Airbus to test wings inspired by birds to reduce CO2 emissions

After being inspired by the formation flight of wild geese to reduce aircraft drag and therefore fuel consumption, Airbus is doing it again. The teams of Airbus UpNext, the subsidiary that innovates in a disruptive way, are preparing to test a new wing inspired, again by birds, on a test aircraft. It is a Cessna business jet that will serve as a test aircraft to receive new wings that have been developed in the laboratory and tested in the wind tunnel at Filton in England. These wings will be equipped with movable tips that will adapt to the speed, the winds… a bit like the flapping of a bird’s wings. On all current aircraft, the wings remain fixed in flight.

First flight in Toulouse in 2024

This test aircraft is inspired by a previous research program called “AlbatrossOne” which had made it possible to test mobile wings on a scale model. Specifically during taxiing and take-off, but also in the event of severe turbulence or aircraft turns, the ends of the wings are raised to minimize air resistance and therefore reduce fuel consumption.
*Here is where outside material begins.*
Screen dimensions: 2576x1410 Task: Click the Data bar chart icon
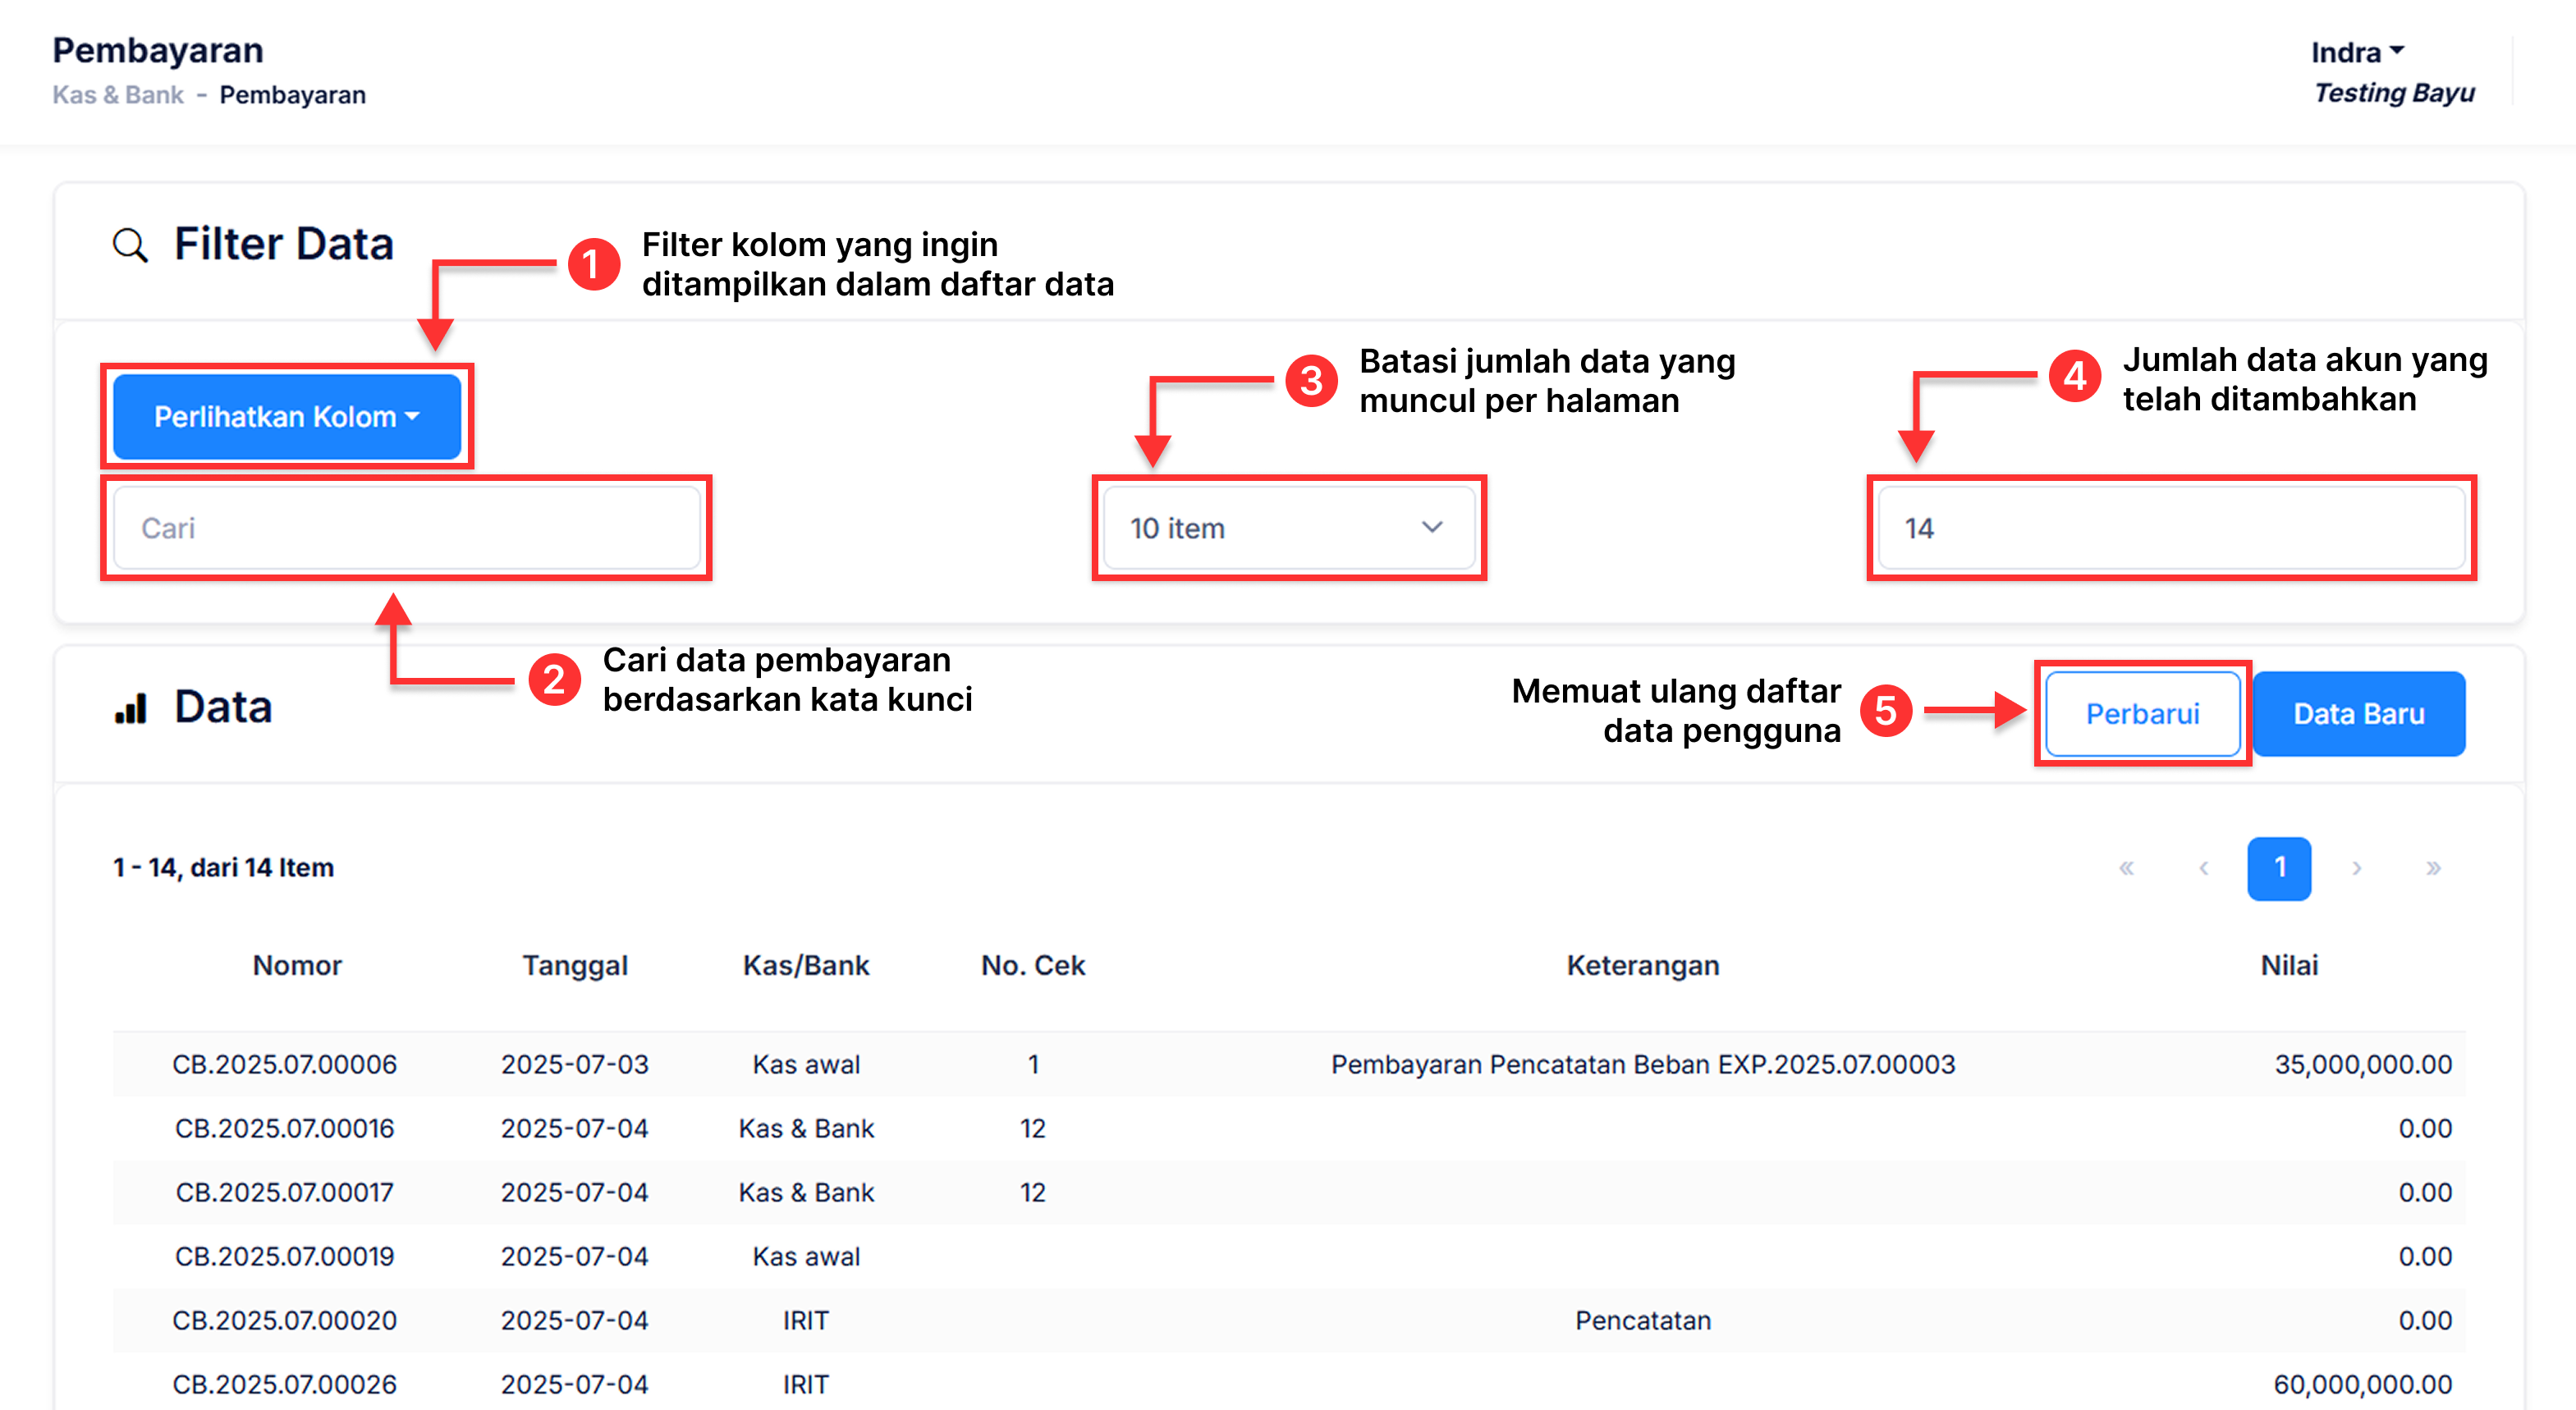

These moving parts are then locked during the climb phases of the aircraft and during cruise flight.

All these tests will be carried out full-scale on the trial Cessna which has just come out of the painting hall in Toulouse. The construction of the plane which will profoundly transform the aircraft will take place in 2023 at Toulouse Aerotec with the installation of the mobile wings but also of the bays, computers and sensors which will be used to collect all the flight and aerodynamic data. The first flight is expected for 2024.